There also seems to be equivalence of outcomes for endometrial cancer patients19,20 , and in treating colorectal cancer21.

A recent meta-analysis of robotic vs laparascopic partial nephrectomy reported that a robotic partial nephrectomy is favourable over laparoscopic22, in a move going beyond the equivalence described in other indications above.

Commentators were quick to highlight23 what may end up being the deciding issue for choosing surgical modalities in the future -  the brute math that monetary cost is higher with robots, and outcomes are statistically the same24 .

This higher cost, equal outcome ratio is even high in other indications25,21 though there are, of course, counterpoints to be made where the overall cost is lower than open surgery26.

The cost per surgery can be further weighed against investment in staff training reportedly shortening learning curves, meaning more surgeons performing more surgeries over time27.

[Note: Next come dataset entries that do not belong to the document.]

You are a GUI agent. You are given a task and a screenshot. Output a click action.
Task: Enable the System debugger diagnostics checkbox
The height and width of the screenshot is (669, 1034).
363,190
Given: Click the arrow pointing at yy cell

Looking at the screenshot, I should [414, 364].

This training is its own point of contention, with diverging expectations of training time and medium 39, and when, how, and under whose purview to integrate guidelines and new technologies28.

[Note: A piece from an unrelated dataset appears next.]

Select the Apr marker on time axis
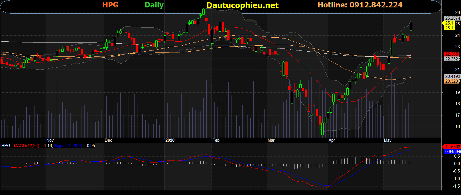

All of this hasn’t slowed adoption and widening of indications29, which may bear out arguments for investing time and training into a robotic unit, though the forces driving this adoption may not be entirely clinical either.

Thanks, in no small part, to a marketing effort targeting both hospitals and patients30, a hospital without a robotic unit is assumed to simply not be as good as one with it31. Even if what a robotic surgical unit is for, capable of, or perceived as by the public, does not match up with empirical evidence32.

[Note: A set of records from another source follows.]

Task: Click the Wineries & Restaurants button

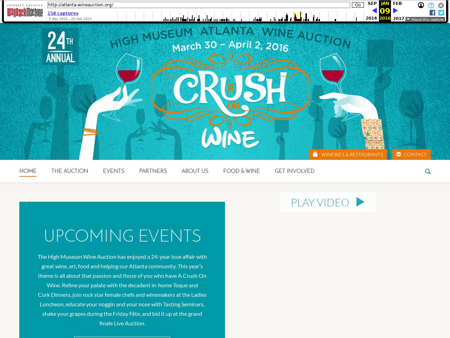Action: coord(348,155)
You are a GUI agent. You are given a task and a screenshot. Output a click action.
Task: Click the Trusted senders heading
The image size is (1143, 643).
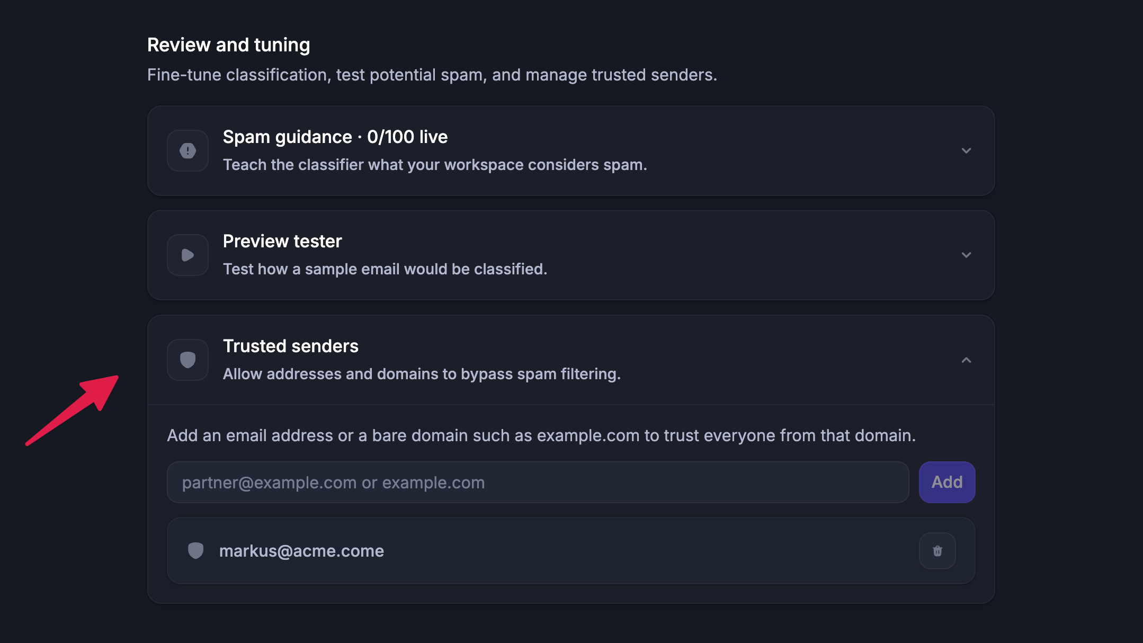pos(291,346)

How much of that is marketing hyperbole and how best to ground expectations is yet to be seen, but through influencing patient impressions, preference, and eventually ‘demand’ for robotic units33, the robotic claw is now being operated by ‘the invisible hand’.

In this way, robotic surgical units might be a peak example of the uneven distribution of wealth buying an uneven distribution of health34.

Just as the ‘Moonshot’ of personalised therapy has been anchored by calls for a groundshot of making the most of existing therapies, for the most of patients, consolidation and global distribution of best-available manual surgical practices may offer more benefits to the dollar than a daVinci unit, plus staff.

Facing the future

Last year saw the first International Workshop on Robotic Surgery in Thoracic Oncology4, in which advances and trials of robotic interventions were shared for the first time in the disease indication. 

Some advances proposed for operating theatres sound as if they have been freshly plucked from science fiction, including an honest-to-Roddenberry laser scalpel and an implantable chemo-sensing, drug-delivering plantoid, which grows in an arboreal manner through tissues towards its goal.

Increased targeting and resolution for surgery with new scanning technology is one avenue of development that been seen developing day by day, with some touting virtual reality as the next frontier in surgeon training and telemedicine.

Some anecdotal evidence supports this35, with familiarity and confidence upped.

Twinned with telesurgery, a surgeon may soon have a very intimate knowledge of patients they’ve never met.

Finally, the holy grail of technological progress, artificial intelligence (or at least, its boxed-in baby brother ‘machine learning’) is already exerting its algorithmic influence over, patient care36, drug design37, successfully predicting novel phenotypes in models38.

Does that mean medical professionals can sit back and let their robots do the talking?

...No.

Seeing as the future is famously uneven in its distribution, assisting or automating one aspect of healthcare by no means invalidates the experience of doctors working around the globe.

But just as the space race in the 60s brought the world Velcro, foam fire extinguishers, freeze dried fruit and digital thermometers, advances in micro-dexterous robotic interfaces could impact the world in ways we cannot now predict.

Whether it works out saving money or not, these units and their surgeons are saving lives now.

And that seems like a good start to me.